### [BRIEF 1]
Reproduce the listing from its start through the line containing "(x=535, y=357)", switching "GUI agent" to "screen agent" and leaving everything else unchanged.

:: PROVIDED PASSAGE ::

How three raw cameras and a transcript became a finished, speaker-following, subtitled episode — with no one touching a timeline.
Two men named Tony Zhang sat down in a study full of books and talked, in Mandarin, for forty-four minutes. Three cameras rolled. The goal of post-production was simple to state and fiddly to do: turn the raw footage into an episode that cuts to whoever is speaking, reads cleanly with Chinese subtitles, and sounds like a proper podcast — without a human editor scrubbing a timeline shot by shot.
Everything below was done programmatically: the angles were identified, the cameras were synchronized to each other, the cut was generated from a speaker-diarized transcript, the subtitles were written and timed, and the whole thing was rendered. This page is the record of what was built, how, and why each decision was made.
Six files arrived. Their names told the first part of the story: four MVI_* clips from a Canon (which splits a long recording into 4 GB chunks and auto-stops at its 29:59 limit), one IMG_* clip from an iPhone, and one earlier export of a third angle. Probing each for resolution, frame rate, codec, and audio confirmed a clean three-camera shoot — and a single frame from each revealed who each camera was pointed at.



That gave the editing grammar for the entire episode: a wide establishing two-shot, a tight guest angle, and a tight host angle.
Three cameras started and stopped at different moments, and camera clocks drift — so their internal timestamps can't be trusted to line them up. The fix is to listen instead of look: every camera recorded the same room audio, so the soundtracks can be cross-correlated to find the exact offset between them.
Rather than match raw waveforms (each microphone colors the sound differently), the pipeline compares a log-energy envelope of each track — the rhythm of speech onsets, laughs, and pauses, which every mic hears the same way. The peak of the correlation is the offset, refined down to the sample.
With every angle placed on one shared timeline, a frame pulled from each camera at the same instant shows the same gesture from three directions — the proof that the sync is real.

:::
:: PROVIDED MATERIAL ::

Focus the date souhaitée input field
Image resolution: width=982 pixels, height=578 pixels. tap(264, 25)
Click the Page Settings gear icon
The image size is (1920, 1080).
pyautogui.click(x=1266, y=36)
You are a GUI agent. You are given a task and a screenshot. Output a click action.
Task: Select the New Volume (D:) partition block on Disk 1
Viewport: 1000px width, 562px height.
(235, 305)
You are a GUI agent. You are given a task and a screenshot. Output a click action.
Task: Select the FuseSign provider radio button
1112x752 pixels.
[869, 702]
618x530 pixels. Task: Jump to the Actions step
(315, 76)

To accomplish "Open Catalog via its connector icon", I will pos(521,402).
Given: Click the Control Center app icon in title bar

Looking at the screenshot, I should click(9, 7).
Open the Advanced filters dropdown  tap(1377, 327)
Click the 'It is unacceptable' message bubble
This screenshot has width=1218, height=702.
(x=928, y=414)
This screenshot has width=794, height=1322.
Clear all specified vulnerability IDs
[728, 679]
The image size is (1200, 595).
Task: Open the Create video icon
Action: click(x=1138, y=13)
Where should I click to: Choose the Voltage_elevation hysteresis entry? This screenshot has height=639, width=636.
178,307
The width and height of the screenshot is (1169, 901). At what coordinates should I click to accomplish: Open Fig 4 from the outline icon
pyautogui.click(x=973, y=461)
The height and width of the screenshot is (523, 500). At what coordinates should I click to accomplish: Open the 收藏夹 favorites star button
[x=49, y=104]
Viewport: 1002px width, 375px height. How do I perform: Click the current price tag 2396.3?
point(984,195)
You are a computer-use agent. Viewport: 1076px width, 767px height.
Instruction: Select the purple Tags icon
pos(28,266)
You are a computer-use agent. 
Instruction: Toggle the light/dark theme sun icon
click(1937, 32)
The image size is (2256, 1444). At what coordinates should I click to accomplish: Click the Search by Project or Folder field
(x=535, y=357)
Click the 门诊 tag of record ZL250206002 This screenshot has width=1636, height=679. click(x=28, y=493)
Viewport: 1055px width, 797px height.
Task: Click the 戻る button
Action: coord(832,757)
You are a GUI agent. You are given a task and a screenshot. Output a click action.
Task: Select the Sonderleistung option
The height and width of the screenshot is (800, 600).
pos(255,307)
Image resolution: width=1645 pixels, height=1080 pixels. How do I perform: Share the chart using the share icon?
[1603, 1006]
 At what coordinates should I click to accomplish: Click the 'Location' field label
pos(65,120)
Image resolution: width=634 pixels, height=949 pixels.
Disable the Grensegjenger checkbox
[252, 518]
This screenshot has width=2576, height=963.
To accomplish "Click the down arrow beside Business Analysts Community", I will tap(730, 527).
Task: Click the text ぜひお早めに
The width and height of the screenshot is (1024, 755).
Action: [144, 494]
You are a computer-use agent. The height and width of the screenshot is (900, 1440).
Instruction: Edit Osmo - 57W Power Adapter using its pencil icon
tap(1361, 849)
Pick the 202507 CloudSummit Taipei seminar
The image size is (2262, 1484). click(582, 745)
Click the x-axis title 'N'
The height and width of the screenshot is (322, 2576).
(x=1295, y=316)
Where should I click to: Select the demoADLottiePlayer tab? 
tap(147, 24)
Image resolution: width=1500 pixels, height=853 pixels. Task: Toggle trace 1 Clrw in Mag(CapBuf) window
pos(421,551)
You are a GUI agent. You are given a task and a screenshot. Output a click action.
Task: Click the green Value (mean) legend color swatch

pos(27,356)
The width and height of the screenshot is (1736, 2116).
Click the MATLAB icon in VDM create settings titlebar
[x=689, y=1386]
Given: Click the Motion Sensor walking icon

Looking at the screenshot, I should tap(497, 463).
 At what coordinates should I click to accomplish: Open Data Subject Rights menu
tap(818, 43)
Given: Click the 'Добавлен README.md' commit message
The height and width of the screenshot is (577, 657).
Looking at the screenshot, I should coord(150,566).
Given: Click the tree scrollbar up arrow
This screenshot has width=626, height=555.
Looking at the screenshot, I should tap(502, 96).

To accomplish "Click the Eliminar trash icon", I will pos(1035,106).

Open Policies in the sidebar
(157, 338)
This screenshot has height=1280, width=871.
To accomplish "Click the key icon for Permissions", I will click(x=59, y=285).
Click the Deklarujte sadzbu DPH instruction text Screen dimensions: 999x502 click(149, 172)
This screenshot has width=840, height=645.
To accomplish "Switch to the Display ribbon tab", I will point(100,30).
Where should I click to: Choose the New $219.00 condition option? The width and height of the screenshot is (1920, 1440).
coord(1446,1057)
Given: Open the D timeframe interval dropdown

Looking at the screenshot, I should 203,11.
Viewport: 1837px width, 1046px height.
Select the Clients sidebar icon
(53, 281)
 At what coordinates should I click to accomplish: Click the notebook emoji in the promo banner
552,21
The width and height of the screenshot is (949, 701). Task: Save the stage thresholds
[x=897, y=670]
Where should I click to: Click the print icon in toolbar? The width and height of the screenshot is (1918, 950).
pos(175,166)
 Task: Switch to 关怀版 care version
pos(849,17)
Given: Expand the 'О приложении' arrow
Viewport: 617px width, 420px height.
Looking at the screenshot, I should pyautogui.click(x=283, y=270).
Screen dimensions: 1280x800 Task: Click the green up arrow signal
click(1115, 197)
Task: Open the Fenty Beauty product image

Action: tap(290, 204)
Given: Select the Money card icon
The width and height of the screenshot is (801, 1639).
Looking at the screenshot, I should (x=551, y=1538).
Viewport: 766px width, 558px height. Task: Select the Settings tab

:::

### [BRIEF 2]
Answer these questions from the podcast post-production write-up:
(a) For how many minutes did the two men talk?
(b) Into what size chunks does the Canon split a long recording?
(c) What does the pipeline compare instead of raw waveforms?

### [TASK RESULT 1]
Focus the date souhaitée input field
Image resolution: width=982 pixels, height=578 pixels. tap(264, 25)
Click the Page Settings gear icon
The image size is (1920, 1080).
pyautogui.click(x=1266, y=36)
You are a screen agent. You are given a task and a screenshot. Output a click action.
Task: Select the New Volume (D:) partition block on Disk 1
Viewport: 1000px width, 562px height.
(235, 305)
You are a screen agent. You are given a task and a screenshot. Output a click action.
Task: Select the FuseSign provider radio button
1112x752 pixels.
[869, 702]
618x530 pixels. Task: Jump to the Actions step
(315, 76)

To accomplish "Open Catalog via its connector icon", I will pos(521,402).
Given: Click the Control Center app icon in title bar

Looking at the screenshot, I should click(9, 7).
Open the Advanced filters dropdown  tap(1377, 327)
Click the 'It is unacceptable' message bubble
This screenshot has width=1218, height=702.
(x=928, y=414)
This screenshot has width=794, height=1322.
Clear all specified vulnerability IDs
[728, 679]
The image size is (1200, 595).
Task: Open the Create video icon
Action: click(x=1138, y=13)
Where should I click to: Choose the Voltage_elevation hysteresis entry? This screenshot has height=639, width=636.
178,307
The width and height of the screenshot is (1169, 901). At what coordinates should I click to accomplish: Open Fig 4 from the outline icon
pyautogui.click(x=973, y=461)
The height and width of the screenshot is (523, 500). At what coordinates should I click to accomplish: Open the 收藏夹 favorites star button
[x=49, y=104]
Viewport: 1002px width, 375px height. How do I perform: Click the current price tag 2396.3?
point(984,195)
You are a computer-use agent. Viewport: 1076px width, 767px height.
Instruction: Select the purple Tags icon
pos(28,266)
You are a computer-use agent. 
Instruction: Toggle the light/dark theme sun icon
click(1937, 32)
The image size is (2256, 1444). At what coordinates should I click to accomplish: Click the Search by Project or Folder field
(x=535, y=357)

### [TASK RESULT 2]
(a) Forty-four minutes.
(b) 4 GB chunks.
(c) A log-energy envelope of each track.